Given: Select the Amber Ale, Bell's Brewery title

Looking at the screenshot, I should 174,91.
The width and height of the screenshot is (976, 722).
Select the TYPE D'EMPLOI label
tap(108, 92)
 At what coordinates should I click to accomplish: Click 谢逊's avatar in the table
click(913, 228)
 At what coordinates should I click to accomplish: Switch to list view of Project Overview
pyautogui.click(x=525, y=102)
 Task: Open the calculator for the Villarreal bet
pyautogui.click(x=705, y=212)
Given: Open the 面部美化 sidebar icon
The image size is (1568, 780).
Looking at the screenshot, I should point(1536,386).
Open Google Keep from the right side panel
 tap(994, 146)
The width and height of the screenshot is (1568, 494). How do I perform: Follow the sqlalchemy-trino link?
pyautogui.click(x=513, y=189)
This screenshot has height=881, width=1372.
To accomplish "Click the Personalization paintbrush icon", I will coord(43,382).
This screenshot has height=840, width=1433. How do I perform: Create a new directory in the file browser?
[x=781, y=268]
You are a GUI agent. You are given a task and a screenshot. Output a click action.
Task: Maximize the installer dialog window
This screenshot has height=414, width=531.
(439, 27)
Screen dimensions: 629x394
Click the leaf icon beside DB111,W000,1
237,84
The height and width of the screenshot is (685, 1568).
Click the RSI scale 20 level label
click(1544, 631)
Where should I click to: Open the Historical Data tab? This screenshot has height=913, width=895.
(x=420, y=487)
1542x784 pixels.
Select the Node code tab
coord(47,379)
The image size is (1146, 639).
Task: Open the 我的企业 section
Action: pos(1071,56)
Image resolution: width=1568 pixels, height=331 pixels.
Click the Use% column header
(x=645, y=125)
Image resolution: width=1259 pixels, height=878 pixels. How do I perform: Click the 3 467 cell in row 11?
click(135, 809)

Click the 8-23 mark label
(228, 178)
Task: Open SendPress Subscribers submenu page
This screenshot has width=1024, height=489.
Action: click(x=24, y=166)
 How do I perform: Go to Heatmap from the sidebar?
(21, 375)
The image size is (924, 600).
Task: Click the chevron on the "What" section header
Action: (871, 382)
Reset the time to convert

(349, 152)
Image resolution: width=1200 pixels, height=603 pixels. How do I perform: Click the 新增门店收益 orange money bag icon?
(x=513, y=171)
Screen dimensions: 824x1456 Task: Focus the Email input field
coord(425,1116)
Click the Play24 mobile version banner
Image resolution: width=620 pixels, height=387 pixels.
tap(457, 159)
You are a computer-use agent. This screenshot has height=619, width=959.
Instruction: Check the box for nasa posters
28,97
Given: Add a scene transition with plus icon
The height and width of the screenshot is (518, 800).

══════════════════════════════

TASK TO CARRY OUT: Go through the records above and write each one out again exactly.

WRITTEN ANSWER:
Given: Select the Amber Ale, Bell's Brewery title

Looking at the screenshot, I should 174,91.
The width and height of the screenshot is (976, 722).
Select the TYPE D'EMPLOI label
tap(108, 92)
 At what coordinates should I click to accomplish: Click 谢逊's avatar in the table
click(913, 228)
 At what coordinates should I click to accomplish: Switch to list view of Project Overview
pyautogui.click(x=525, y=102)
 Task: Open the calculator for the Villarreal bet
pyautogui.click(x=705, y=212)
Given: Open the 面部美化 sidebar icon
The image size is (1568, 780).
Looking at the screenshot, I should point(1536,386).
Open Google Keep from the right side panel
 tap(994, 146)
The width and height of the screenshot is (1568, 494). How do I perform: Follow the sqlalchemy-trino link?
pyautogui.click(x=513, y=189)
This screenshot has height=881, width=1372.
To accomplish "Click the Personalization paintbrush icon", I will coord(43,382).
This screenshot has height=840, width=1433. How do I perform: Create a new directory in the file browser?
[x=781, y=268]
You are a GUI agent. You are given a task and a screenshot. Output a click action.
Task: Maximize the installer dialog window
This screenshot has height=414, width=531.
(439, 27)
Screen dimensions: 629x394
Click the leaf icon beside DB111,W000,1
237,84
The height and width of the screenshot is (685, 1568).
Click the RSI scale 20 level label
click(1544, 631)
Where should I click to: Open the Historical Data tab? This screenshot has height=913, width=895.
(x=420, y=487)
1542x784 pixels.
Select the Node code tab
coord(47,379)
The image size is (1146, 639).
Task: Open the 我的企业 section
Action: pos(1071,56)
Image resolution: width=1568 pixels, height=331 pixels.
Click the Use% column header
(x=645, y=125)
Image resolution: width=1259 pixels, height=878 pixels. How do I perform: Click the 3 467 cell in row 11?
click(135, 809)

Click the 8-23 mark label
(228, 178)
Task: Open SendPress Subscribers submenu page
This screenshot has width=1024, height=489.
Action: click(x=24, y=166)
 How do I perform: Go to Heatmap from the sidebar?
(21, 375)
The image size is (924, 600).
Task: Click the chevron on the "What" section header
Action: (871, 382)
Reset the time to convert

(349, 152)
Image resolution: width=1200 pixels, height=603 pixels. How do I perform: Click the 新增门店收益 orange money bag icon?
(x=513, y=171)
Screen dimensions: 824x1456 Task: Focus the Email input field
coord(425,1116)
Click the Play24 mobile version banner
Image resolution: width=620 pixels, height=387 pixels.
tap(457, 159)
You are a computer-use agent. This screenshot has height=619, width=959.
Instruction: Check the box for nasa posters
28,97
Given: Add a scene transition with plus icon
The height and width of the screenshot is (518, 800).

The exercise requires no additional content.